- Given request
Could you write out all of these lines again, switching every "GUI agent" to "screen agent" and changing nothing else, with the pictures left out?

##### Records provided

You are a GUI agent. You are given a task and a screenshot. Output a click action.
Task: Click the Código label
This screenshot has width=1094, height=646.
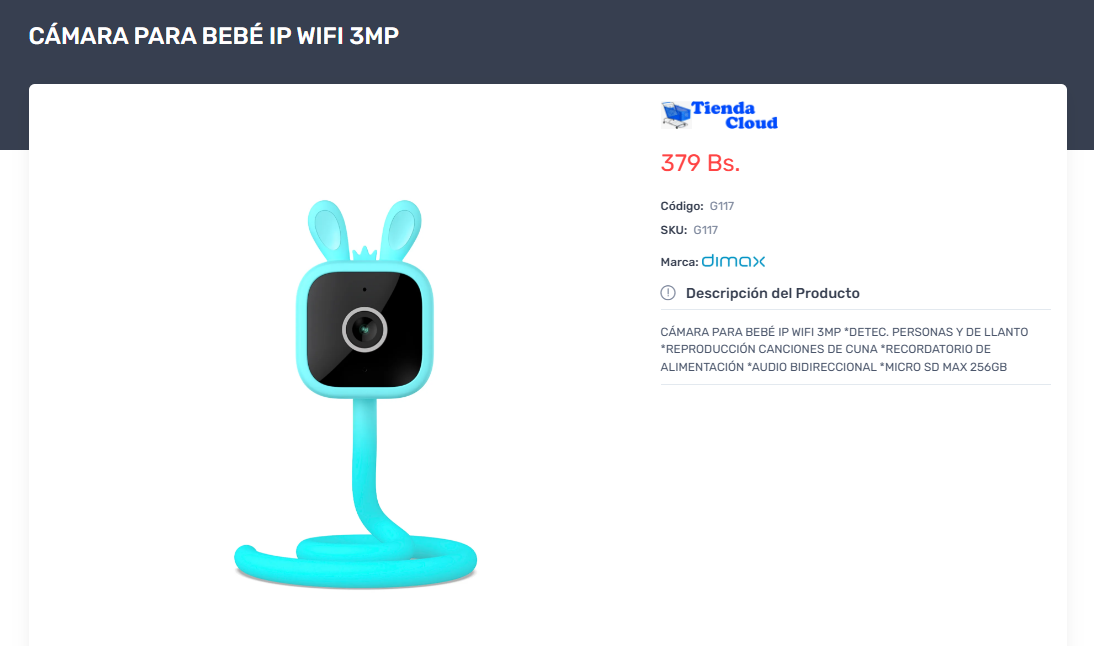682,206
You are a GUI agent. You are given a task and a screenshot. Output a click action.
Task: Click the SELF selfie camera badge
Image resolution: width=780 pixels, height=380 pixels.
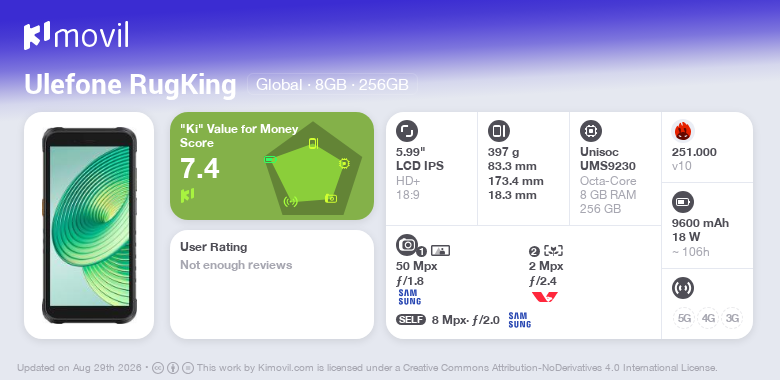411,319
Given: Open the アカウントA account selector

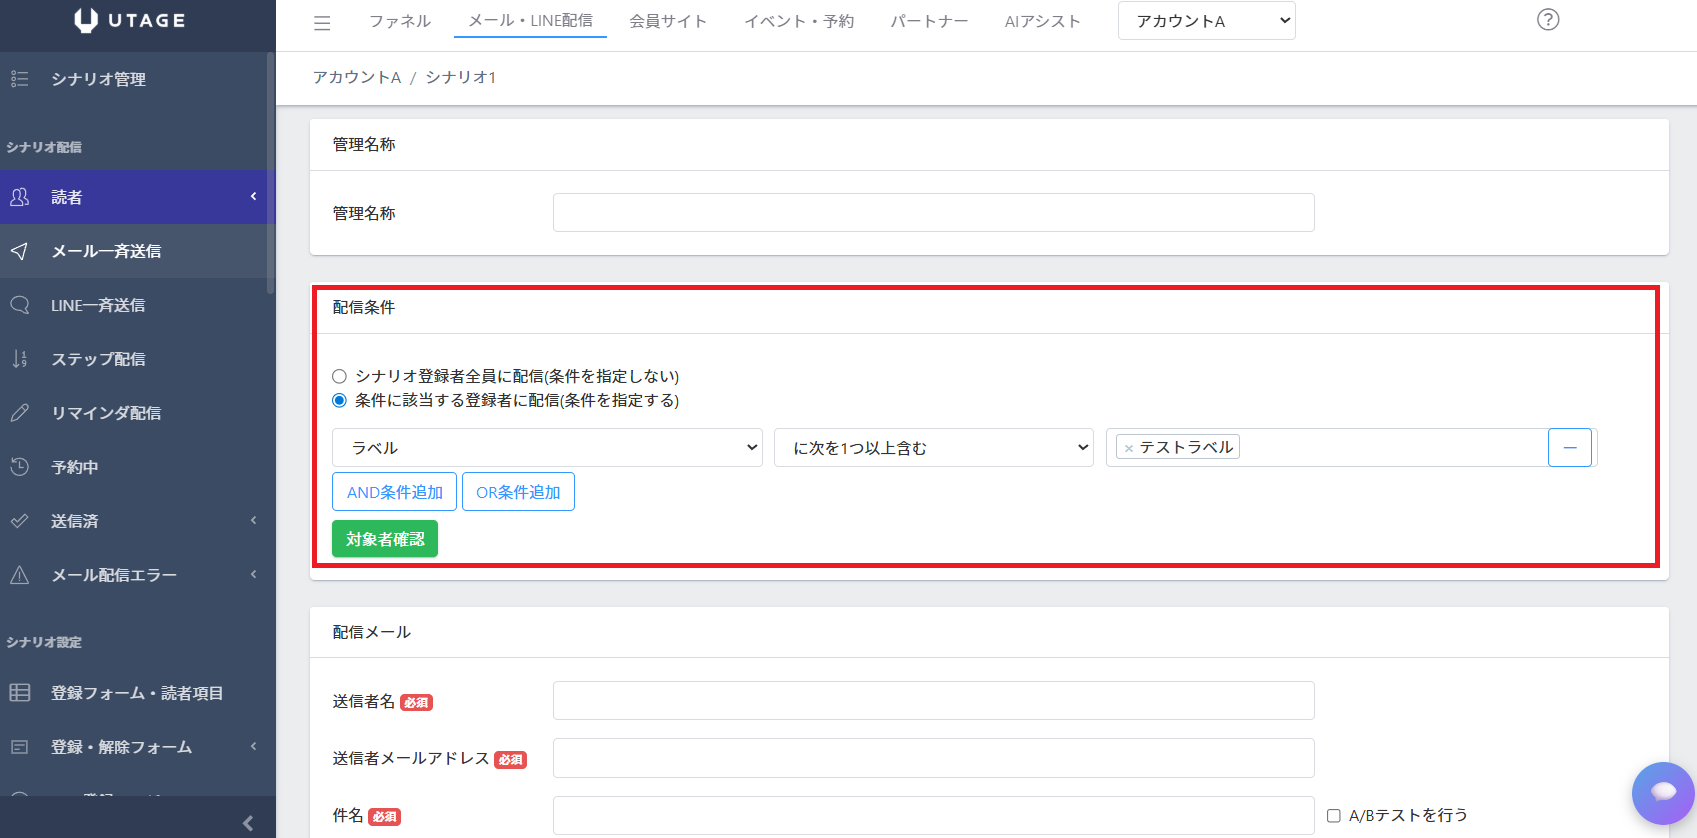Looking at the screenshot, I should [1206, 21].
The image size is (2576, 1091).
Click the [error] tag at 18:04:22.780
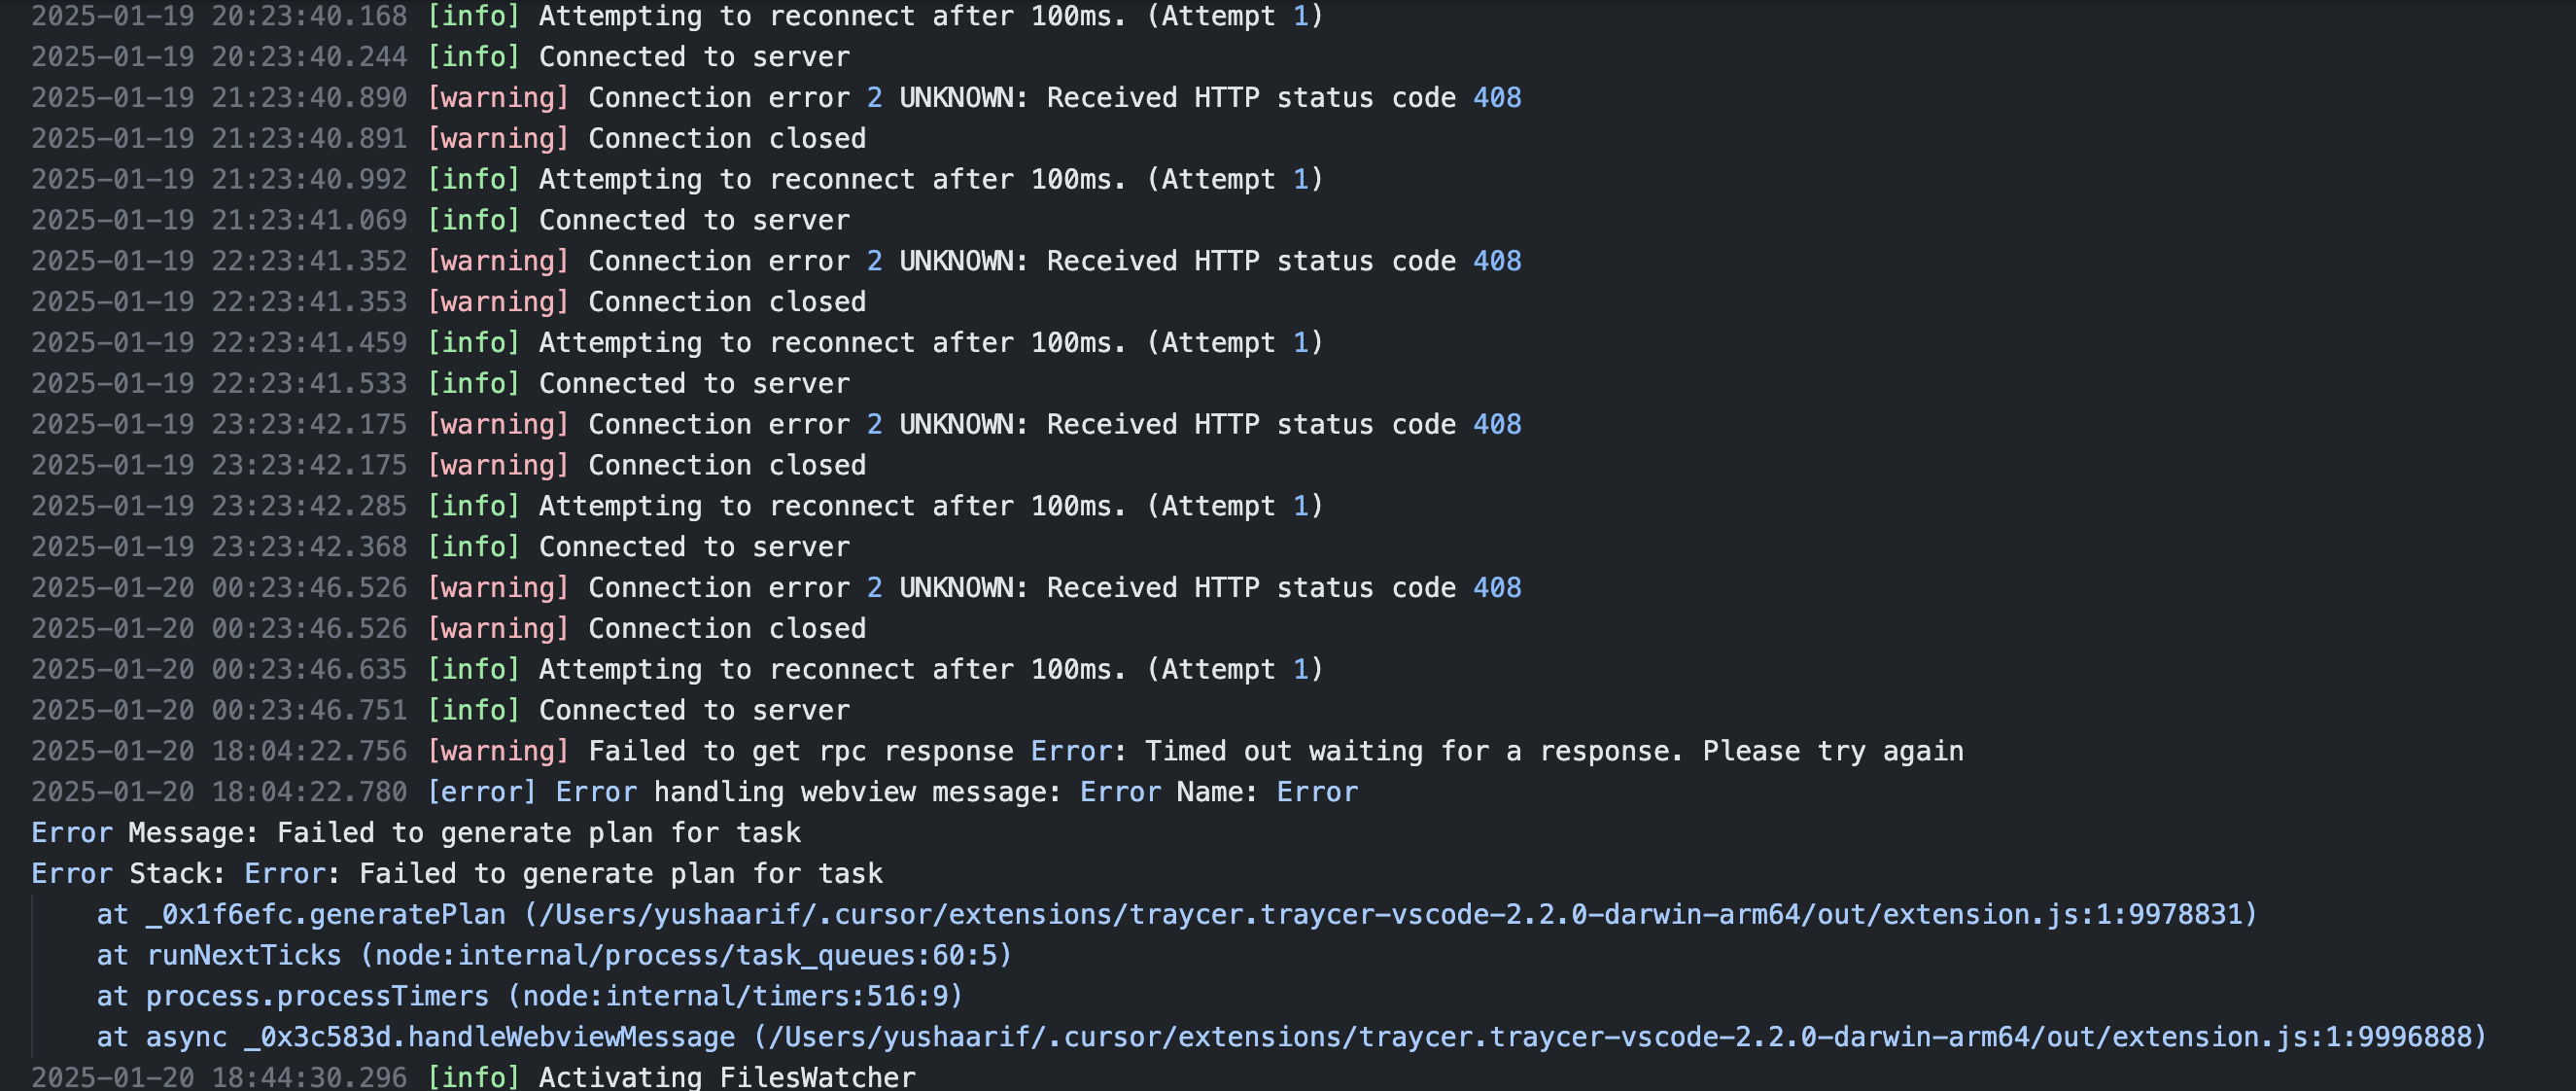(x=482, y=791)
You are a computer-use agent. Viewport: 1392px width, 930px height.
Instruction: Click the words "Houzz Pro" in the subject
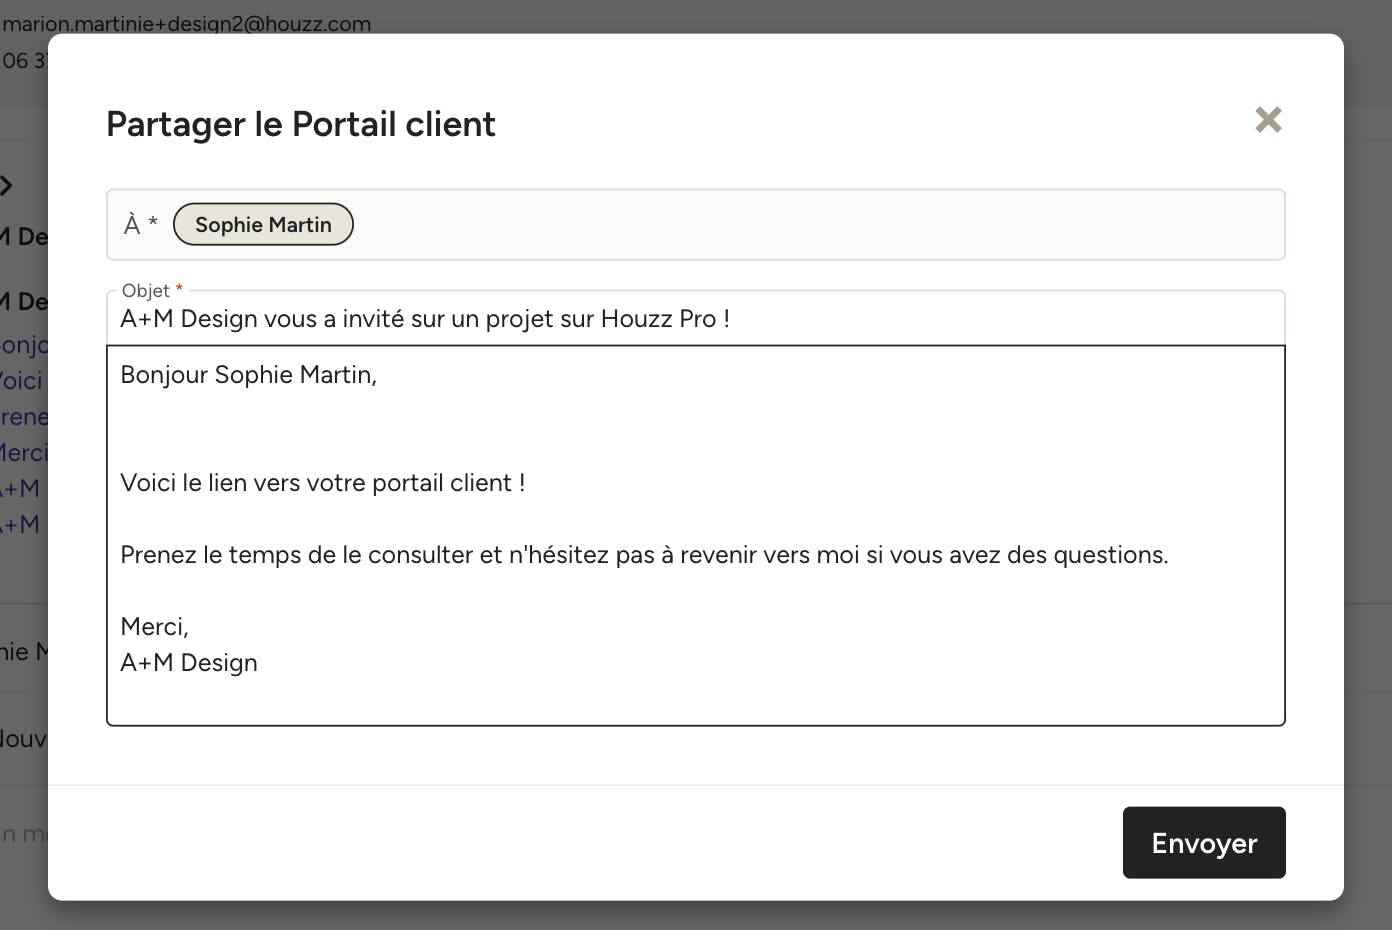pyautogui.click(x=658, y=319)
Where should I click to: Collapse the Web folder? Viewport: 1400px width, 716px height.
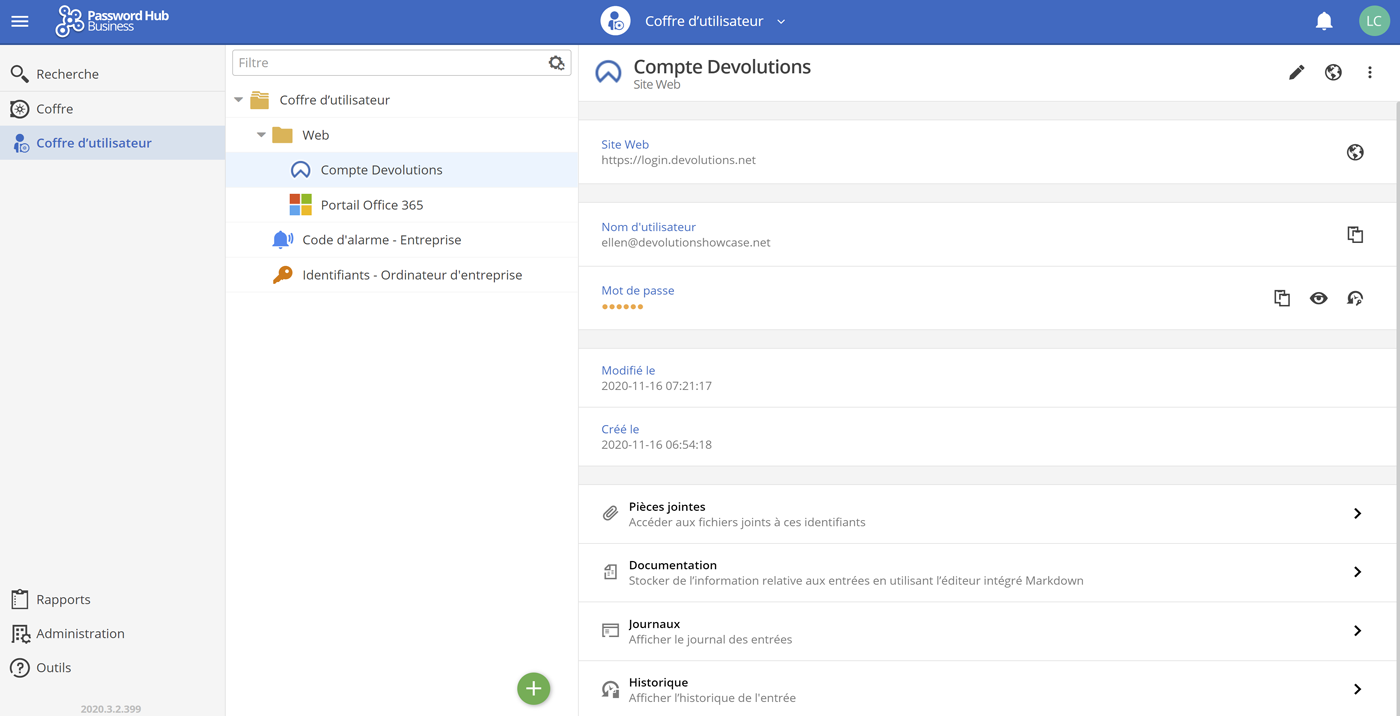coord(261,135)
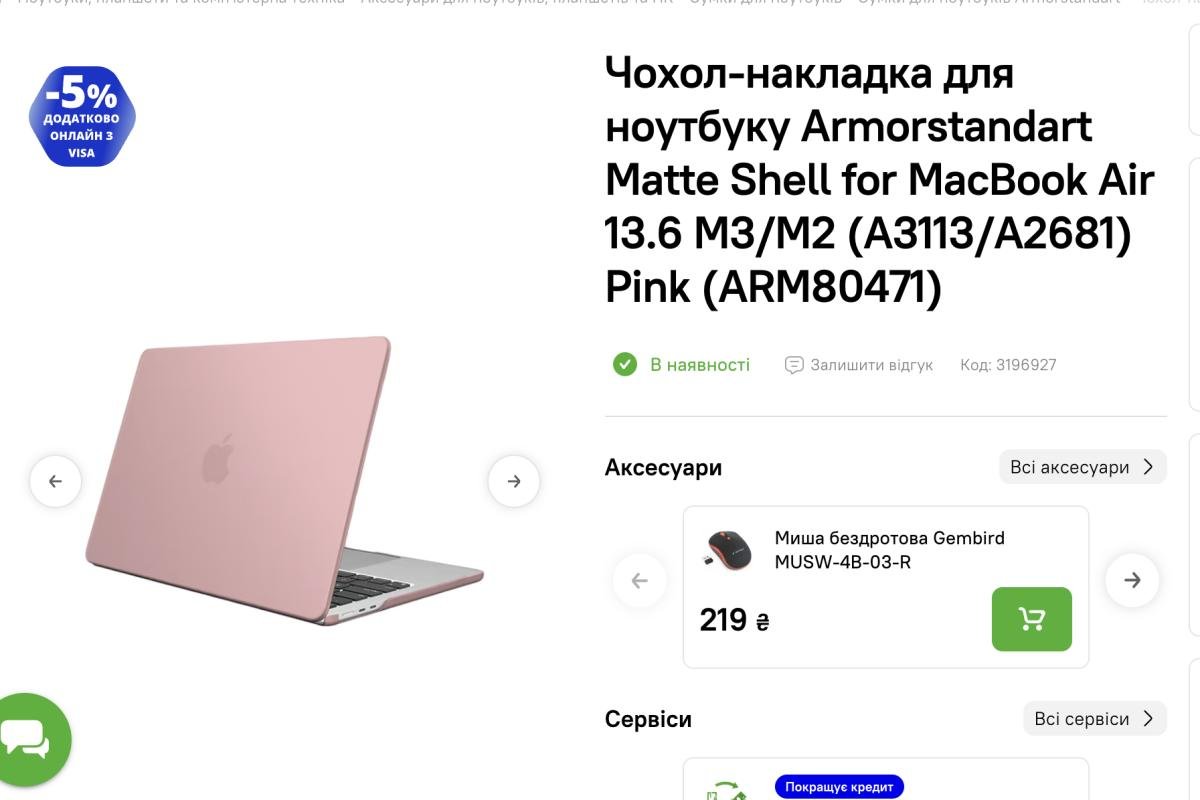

##########

- Problem solution
You are a screen agent. You are given a task and a screenshot. Output a click action.
Task: Click the Código label
This screenshot has width=1094, height=646.
682,206
You are a screen agent. You are given a task and a screenshot. Output a click action.
Task: Click the SELF selfie camera badge
Image resolution: width=780 pixels, height=380 pixels.
411,319
Given: Open the アカウントA account selector

Looking at the screenshot, I should [1206, 21].
The image size is (2576, 1091).
Click the [error] tag at 18:04:22.780
(x=482, y=791)
You are a computer-use agent. Viewport: 1392px width, 930px height.
Instruction: Click the words "Houzz Pro" in the subject
pyautogui.click(x=658, y=319)
Where should I click to: Collapse the Web folder? Viewport: 1400px width, 716px height.
coord(261,135)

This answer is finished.